Беззащитность – грустно, не смешно.

В какой-то раз, будучи взрослой, избавляясь от приглашения к сенокосной

компании, предложила половину аванса бабушке - наймите кого-нибудь. Еще на

первом курсе  руку травмировала на катке, физически работать трудно. Да и

навыков у меня в этом деле особых нет, как и рвения, впрочем.  Баба Оня и

согласилась…

А вот от копки картошки отказываться никто не смел, выходили все вместе,

наклонялись вперед - и только успевали ссыпать полные ведра на кучу. Потом,

подсушив, сортировали и отправляли в погреб,  в подполье. После чего

начиналось приятное – баня и ужин в полный рост.

Но снова и снова вспомнится трудное и досадное.

Едем в грузовой машине куда-то в деревню, то ли на пашню, то ли на покос.

Едем с горы на гору посреди алтайской тайги, густого леса. Выбоины.

Колдобины. Жуткая тряска. И это не самое страшное. Плохо вот что - после

дождя дорога делается скользкой, размытые глубокие колеи наполняются рыжими

бурными потоками, колеса елозят по глине. Машину неуклонно тянет вниз...

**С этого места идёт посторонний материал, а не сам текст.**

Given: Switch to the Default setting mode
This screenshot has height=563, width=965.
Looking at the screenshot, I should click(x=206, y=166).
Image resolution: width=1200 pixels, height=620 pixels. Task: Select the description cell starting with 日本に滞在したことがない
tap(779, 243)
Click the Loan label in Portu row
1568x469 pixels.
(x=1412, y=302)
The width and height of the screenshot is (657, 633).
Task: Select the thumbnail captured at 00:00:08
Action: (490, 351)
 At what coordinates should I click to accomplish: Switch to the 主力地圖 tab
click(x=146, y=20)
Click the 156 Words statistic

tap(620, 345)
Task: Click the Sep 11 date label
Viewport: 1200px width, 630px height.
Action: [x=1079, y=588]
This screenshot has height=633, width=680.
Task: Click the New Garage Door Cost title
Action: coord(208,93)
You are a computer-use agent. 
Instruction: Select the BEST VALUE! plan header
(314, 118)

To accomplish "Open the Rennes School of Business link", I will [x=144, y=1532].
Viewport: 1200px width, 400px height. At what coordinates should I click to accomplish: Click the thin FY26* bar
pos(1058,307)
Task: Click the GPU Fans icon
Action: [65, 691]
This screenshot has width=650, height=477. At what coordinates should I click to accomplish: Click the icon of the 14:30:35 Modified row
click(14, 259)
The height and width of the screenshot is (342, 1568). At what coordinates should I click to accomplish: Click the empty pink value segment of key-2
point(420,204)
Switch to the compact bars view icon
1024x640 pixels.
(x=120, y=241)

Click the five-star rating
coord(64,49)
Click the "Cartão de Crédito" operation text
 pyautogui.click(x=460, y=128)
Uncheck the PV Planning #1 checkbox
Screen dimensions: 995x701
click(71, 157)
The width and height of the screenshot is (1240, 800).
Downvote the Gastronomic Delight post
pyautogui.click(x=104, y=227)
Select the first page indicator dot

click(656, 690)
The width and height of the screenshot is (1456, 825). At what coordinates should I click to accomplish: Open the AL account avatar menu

Мы ползем, сидя  в кузове на досках и  застыв от ужаса. Дед меня

подбадривает, а я вижу, как его черные гладкие волосы, словно ручейками,

покрываются ... сединой. Вот это и есть, ребята,  знаменитая и незавидная

русская доля, сибирская судьба. Все как-то обошлось, кузов задом дополз до

крепкого дерева, уткнулся в него, поэтому  нас не стащило в овраг. Подождали,

пока ветерком просушит дорогу, и снова двинулись вперед. Дела не ждут!